Après ces moments inouïs, tout le monde attendait Andrés Roca Rey. Allait-il lâcher l’affaire ? Lui qui a prétention de mandar en el toreo, de commander, de se placer au-dessus de ses collègues et de dominer le circuit de devenir la figure incontournable qui relancerait une machine usée, pouvait-il atteindre l’intensité des deux précédentes faenas ? Disons-le nettement oui ! Sans aucun doute ! Sortit alors, à nouveau, un bon toro d’Adolfo et le jeune péruvien montra que ses prétentions étaient justifiés. Il s’engagea à 100% ; donnant le maximum, se livrant sans retenue pour une faena exposée, profonde qui toucha d’emblée le public. L’épée tombée (après un pinchazo) n’empêcha les tendidos unanimes de demander une oreille qu’il n’obtint pas. Madrid, on le sait a désormais son propre règlement. Peu importe d’ailleurs cette mesquinerie présidentielle n’enlève rien à la grandeur d’Andrès.  

Pierre Vidal

PARTE DE ESCRIBANO.- “Herida por asta de toro en cara interna 1/3 medio muslo izquierdo con una trayectoria hacia externo craneal y posterior de 25 cm que produce destrozos en musculatura aductora, vasto interno, contusiona vena femoral, lesiona colaterales, rodea cara posterior de fémur y alcanza cara posterior 1/3 superior del muslo.
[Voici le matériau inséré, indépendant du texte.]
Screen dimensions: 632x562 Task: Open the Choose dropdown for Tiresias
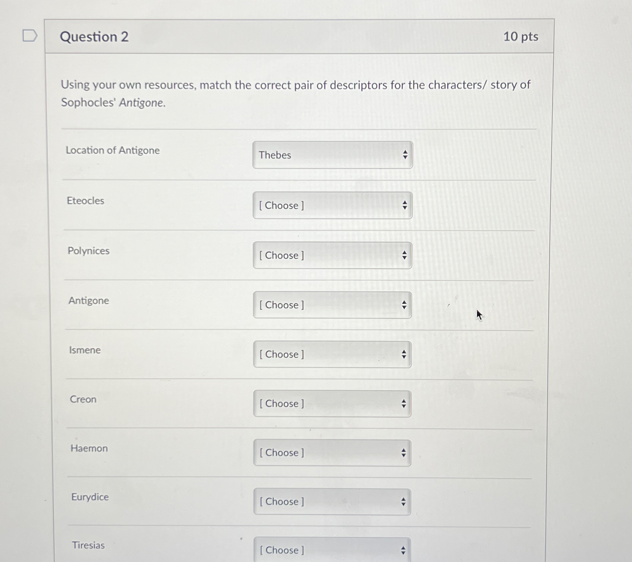326,550
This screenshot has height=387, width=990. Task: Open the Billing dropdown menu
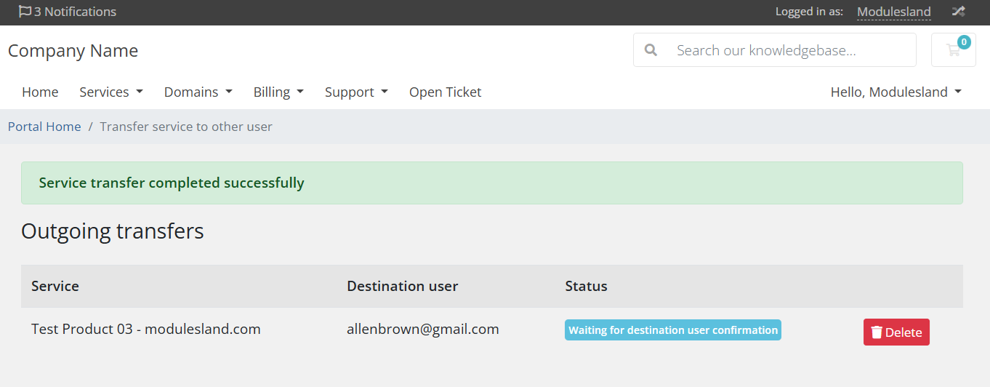pyautogui.click(x=278, y=92)
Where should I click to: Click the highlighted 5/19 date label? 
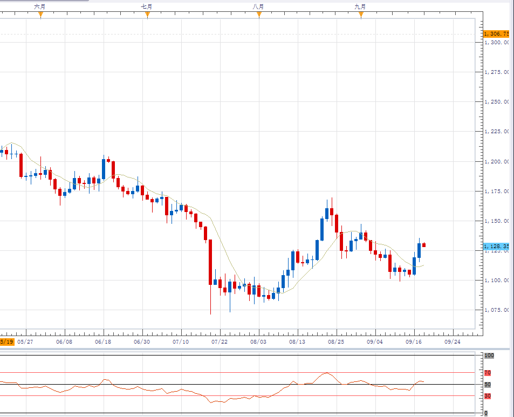(x=7, y=341)
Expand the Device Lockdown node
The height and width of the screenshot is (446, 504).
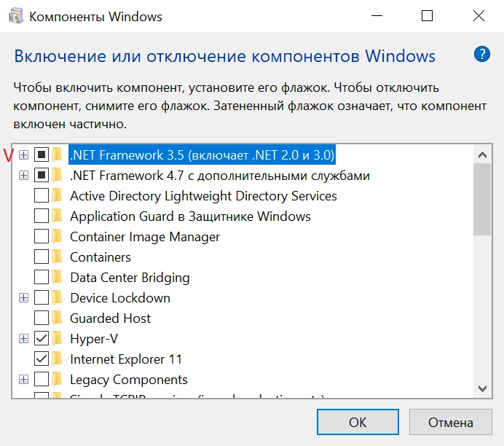point(23,298)
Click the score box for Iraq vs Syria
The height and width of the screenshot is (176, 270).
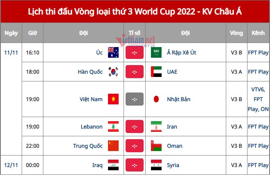click(x=134, y=165)
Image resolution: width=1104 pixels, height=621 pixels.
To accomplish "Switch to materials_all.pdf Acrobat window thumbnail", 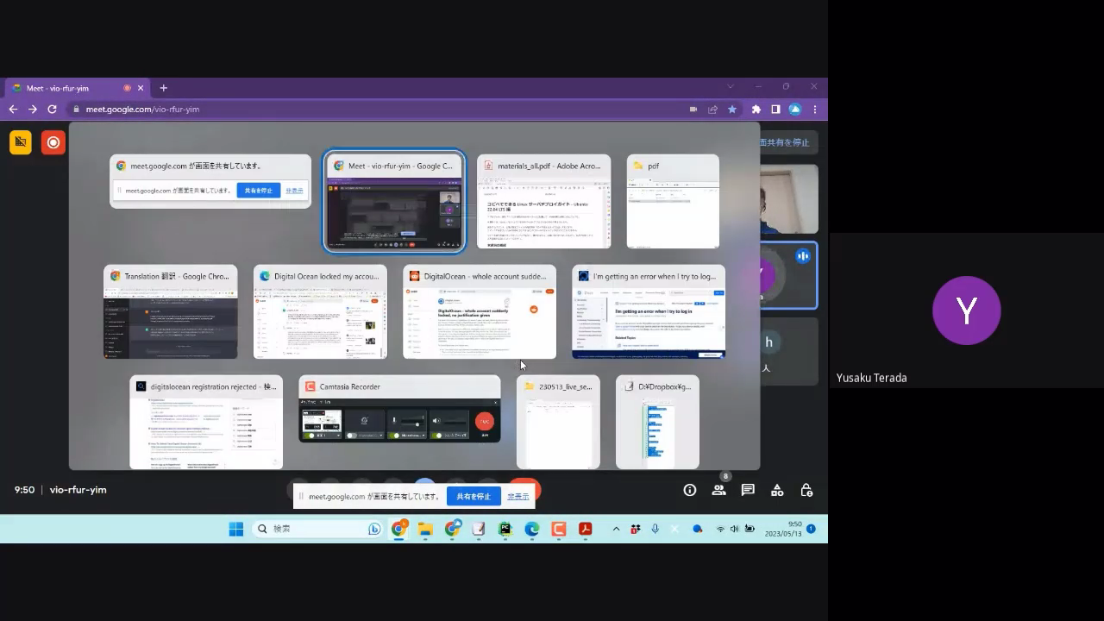I will point(543,202).
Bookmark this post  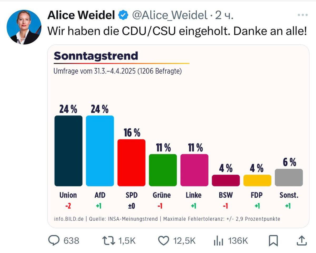(273, 241)
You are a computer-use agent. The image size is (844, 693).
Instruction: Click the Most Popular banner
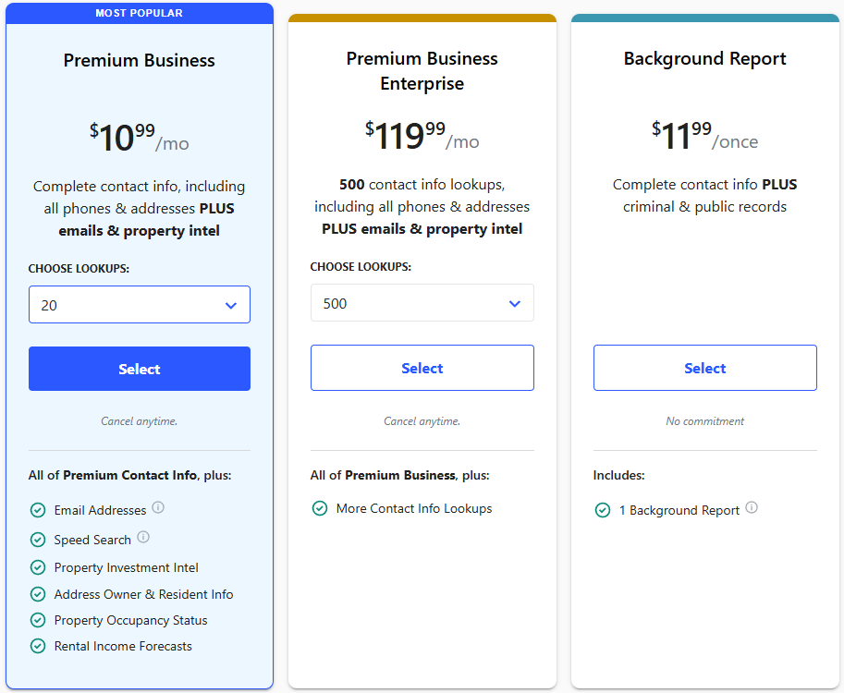click(140, 13)
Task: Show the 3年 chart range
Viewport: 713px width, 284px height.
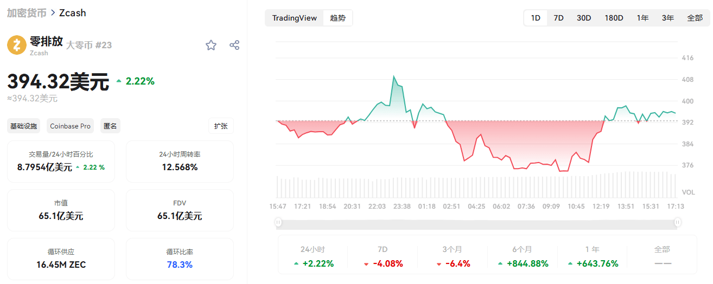Action: point(668,18)
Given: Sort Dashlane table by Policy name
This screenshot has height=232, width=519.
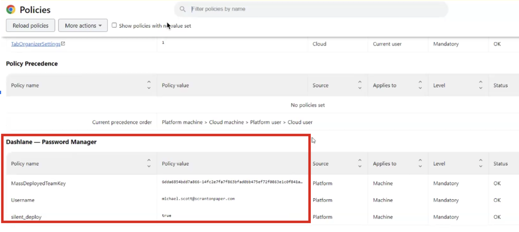Looking at the screenshot, I should pos(149,163).
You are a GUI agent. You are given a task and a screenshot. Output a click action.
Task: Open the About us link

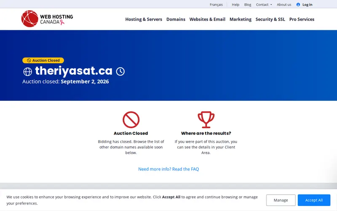[284, 5]
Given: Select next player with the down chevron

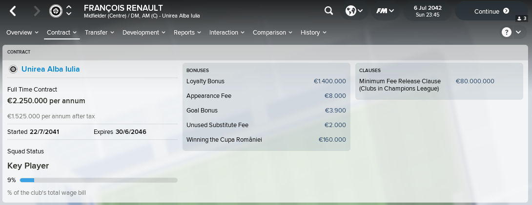Looking at the screenshot, I should pyautogui.click(x=69, y=14).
Es intervenido en la Enfermería de la Plaza de Toros. Se traslada a Clínica Fraternidad Muprespa Habana. Pronóstico: Grave. Fdo: Dr. Máximo García Leirado”.

PARTE DE ROMÁN.- « Herida por asta de toro en región glútea izquierda de 5 cm, hacia línea media que lesiona fascia superficial y glúteo mayor. Pronóstico leve, que no le impide continuar la lidia. Es intervenido bajo anestesia local. Fdo: Dr. Máximo García Leirado ».